La tragica vicenda della omicidio del commissario Luigi Calabresi nelle parole della vedova Gemma sembra dire che un miracolo come questo sia possibile. Intendiamoci è una meta che si raggiunge con un lungo e tortuoso cammino. Nel suo racconto si mescolano rabbia e speranza, desiderio di vendetta e misericordia: una miscela che sta ad indicare come l’esito di questo percorso non sia per nulla scontato. Quanto accaduto in quel mattino del 17 maggio 1972, ha lacerato per sempre la vita di Gemma aprendo una ferita profonda, una crepa, come lei stessa la definisce, dalla quale però, attraverso un itinerario insondabile come spesso sono i cammini di Dio, è trapelato un raggio della sua grazia.
“Spinta da una forza inspiegabile, subito dopo la morte di Gigi, mentre ero a pezzi, seduta sul divano, ho detto: diciamo un’Ave Maria per la famiglia del carnefice perché loro soffriranno molto di più di quanto stiamo soffrendo noi”.

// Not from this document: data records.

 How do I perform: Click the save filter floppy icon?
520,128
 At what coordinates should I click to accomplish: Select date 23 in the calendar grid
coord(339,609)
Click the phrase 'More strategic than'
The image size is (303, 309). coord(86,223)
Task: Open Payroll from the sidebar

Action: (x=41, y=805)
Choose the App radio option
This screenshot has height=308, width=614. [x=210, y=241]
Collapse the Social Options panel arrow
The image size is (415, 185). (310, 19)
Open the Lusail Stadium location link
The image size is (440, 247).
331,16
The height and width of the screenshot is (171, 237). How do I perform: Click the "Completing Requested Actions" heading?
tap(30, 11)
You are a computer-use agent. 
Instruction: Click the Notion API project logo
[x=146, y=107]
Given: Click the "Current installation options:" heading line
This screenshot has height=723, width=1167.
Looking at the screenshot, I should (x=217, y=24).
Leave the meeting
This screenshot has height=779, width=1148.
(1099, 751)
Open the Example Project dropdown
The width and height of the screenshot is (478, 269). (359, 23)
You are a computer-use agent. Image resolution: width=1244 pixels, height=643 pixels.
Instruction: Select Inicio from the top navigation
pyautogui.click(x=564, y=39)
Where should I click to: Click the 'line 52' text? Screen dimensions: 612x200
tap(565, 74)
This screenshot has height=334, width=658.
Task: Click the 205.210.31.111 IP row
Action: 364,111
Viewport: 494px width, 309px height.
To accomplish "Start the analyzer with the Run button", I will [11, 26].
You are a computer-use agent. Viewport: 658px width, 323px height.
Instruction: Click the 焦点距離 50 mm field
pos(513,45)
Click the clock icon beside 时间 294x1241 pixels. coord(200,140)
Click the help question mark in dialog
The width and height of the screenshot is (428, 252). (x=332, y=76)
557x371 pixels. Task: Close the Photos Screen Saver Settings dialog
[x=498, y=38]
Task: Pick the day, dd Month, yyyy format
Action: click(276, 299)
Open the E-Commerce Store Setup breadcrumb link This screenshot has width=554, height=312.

Così la vedova del commissario racconta il primo passo di quel lungo percorso che l’ha portata a perdonare i sicari di suo marito. La luce della misericordia che è trapelata da quelle parole, venute da chissà dove e uscite dalla sua bocca, ha illuminato un sentiero fatto di fede e speranza che attraversa la porta stretta della croce e della conversione, portando questa donna a guardare i protagonisti di quei tragici fatti con occhi nuovi.